Top of RECORDS PROVIDED
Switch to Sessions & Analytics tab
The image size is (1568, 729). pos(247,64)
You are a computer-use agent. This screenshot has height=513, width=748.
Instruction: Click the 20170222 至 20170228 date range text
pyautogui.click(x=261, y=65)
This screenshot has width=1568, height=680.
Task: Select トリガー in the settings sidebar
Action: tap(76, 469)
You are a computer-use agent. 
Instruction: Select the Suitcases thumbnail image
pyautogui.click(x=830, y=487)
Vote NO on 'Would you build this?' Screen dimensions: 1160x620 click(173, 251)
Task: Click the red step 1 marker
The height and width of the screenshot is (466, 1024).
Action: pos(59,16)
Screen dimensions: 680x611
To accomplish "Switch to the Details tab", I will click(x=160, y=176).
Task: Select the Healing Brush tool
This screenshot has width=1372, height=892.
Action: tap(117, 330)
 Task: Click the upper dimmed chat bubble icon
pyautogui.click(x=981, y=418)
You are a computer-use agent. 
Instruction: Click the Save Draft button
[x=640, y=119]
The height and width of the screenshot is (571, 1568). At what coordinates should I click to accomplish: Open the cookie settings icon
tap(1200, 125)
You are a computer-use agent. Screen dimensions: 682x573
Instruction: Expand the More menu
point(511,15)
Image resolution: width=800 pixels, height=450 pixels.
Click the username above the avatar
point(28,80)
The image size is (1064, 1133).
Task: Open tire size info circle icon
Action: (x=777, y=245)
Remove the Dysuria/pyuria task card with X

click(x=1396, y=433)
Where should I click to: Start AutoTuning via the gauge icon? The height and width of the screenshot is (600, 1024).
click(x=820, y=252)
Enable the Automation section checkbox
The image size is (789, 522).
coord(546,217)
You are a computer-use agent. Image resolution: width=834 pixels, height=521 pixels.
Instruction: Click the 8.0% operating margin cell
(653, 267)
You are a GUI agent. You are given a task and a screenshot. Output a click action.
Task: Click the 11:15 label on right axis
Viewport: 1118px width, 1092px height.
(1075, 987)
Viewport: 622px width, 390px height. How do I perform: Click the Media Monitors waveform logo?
Bottom of RECORDS PROVIDED
Each line above that includes "pixels" should be shown.

Image resolution: width=800 pixels, height=450 pixels.
You are a computer-use agent. Image resolution: width=834 pixels, height=521 pixels.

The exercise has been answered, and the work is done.